An ex-actress friend, newly into writing, complained to me yesterday: “it just is not in vogue to have poems that have a regular metre or rhyme.”
I think she’s right - it is a vogue. Depends where you read, I suppose; magazines will sometimes publish the most godawful crap if it more or less scans and happens to have rhymes. It also has to have a commonplace, even saccharine message. (I have submitted poetry that rhymed, scanned, and had a sharp message and had it rejected with a preprinted slip saying that it needed to rhyme, scan and have a message. Duh? But that’s another story and probably The People’s Friend would reject that too.)

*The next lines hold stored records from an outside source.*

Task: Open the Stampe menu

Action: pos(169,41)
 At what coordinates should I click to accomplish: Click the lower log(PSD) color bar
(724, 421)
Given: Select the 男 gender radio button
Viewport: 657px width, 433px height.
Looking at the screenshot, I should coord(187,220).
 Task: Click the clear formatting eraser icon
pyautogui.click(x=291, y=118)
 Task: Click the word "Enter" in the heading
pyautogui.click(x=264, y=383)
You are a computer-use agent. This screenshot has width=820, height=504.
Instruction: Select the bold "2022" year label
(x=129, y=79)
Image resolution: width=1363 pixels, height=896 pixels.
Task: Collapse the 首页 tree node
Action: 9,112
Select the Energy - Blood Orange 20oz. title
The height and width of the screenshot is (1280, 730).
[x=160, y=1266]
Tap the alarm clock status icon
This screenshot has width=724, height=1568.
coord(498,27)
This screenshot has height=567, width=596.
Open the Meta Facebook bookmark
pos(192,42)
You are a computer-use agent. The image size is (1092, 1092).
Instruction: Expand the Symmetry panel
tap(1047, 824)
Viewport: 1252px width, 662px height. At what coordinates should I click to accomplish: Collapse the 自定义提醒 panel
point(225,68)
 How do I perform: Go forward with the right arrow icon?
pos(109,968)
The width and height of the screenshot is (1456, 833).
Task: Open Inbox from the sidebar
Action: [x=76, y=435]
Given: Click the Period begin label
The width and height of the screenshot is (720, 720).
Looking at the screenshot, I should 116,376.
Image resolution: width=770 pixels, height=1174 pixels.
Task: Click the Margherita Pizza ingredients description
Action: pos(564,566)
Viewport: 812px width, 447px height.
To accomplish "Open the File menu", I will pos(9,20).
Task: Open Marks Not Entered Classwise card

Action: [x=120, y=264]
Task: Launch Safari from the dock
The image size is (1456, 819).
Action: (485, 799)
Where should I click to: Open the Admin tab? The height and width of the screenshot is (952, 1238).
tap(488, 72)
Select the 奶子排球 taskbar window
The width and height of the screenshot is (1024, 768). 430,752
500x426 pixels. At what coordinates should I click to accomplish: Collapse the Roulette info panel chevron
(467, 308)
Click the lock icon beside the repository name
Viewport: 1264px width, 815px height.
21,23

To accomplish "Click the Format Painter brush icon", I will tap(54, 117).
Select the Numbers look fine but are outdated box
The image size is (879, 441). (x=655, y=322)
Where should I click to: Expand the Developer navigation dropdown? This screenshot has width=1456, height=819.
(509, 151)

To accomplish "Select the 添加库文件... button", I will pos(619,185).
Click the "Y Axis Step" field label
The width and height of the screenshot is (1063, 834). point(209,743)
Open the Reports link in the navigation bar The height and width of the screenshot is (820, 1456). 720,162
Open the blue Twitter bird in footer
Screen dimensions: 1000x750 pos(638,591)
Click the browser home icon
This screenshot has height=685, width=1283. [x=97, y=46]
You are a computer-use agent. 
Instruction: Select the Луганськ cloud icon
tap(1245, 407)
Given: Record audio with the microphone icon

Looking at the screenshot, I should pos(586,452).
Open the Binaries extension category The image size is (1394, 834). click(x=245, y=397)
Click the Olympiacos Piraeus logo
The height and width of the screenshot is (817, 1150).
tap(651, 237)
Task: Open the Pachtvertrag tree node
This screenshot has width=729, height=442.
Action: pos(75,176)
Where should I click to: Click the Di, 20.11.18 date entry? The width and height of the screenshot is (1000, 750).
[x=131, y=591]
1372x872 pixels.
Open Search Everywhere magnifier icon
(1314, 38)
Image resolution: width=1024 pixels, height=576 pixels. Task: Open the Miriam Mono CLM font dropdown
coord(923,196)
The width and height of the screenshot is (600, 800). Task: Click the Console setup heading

“Serious” poetry appears to have lost the skill of writing meaningful, rhymed, metrical work. I don’t include rap because it only (sort-of) works if it has a synthetic beat behind it, and like most doggerel it dies horribly if asked to stand alone. Somewhere along the line, “meaningful” has branched off into free verse, leaving rhyme and metre in the children's section. And that's a shame. It's like creating jewellery, but restricting your materials to chromium and rhinestones. Why not accept all the tools that language has to offer?
3 comments:
Blimey-- and I just posted a piece on PW that does not rhyme, is not metrical . I did try it out by reading it , badly , onto a tape.
Been a bad experience in the writing .
Brian
I just had occasion to look at John Keats' 'The Eve of St Agnes' which has a word count greater than a lot of short stories I've seen recently -- it has to be at least 3,000 words -- and rhymes, scans AND has a message. You have to wonder just what has happened to poetry nowadays!
All I can say is this, Sue: if the People's Friend rejected your poetry, it's their loss and they ought to be blushing for the shame of it. And I am thrilled to be a fellow PF rejectee, though I suspect that when they rejected YOU they were truly having an off day.
Oh -- and Happy New Year, and I have NOT forgotten your bottle of wine!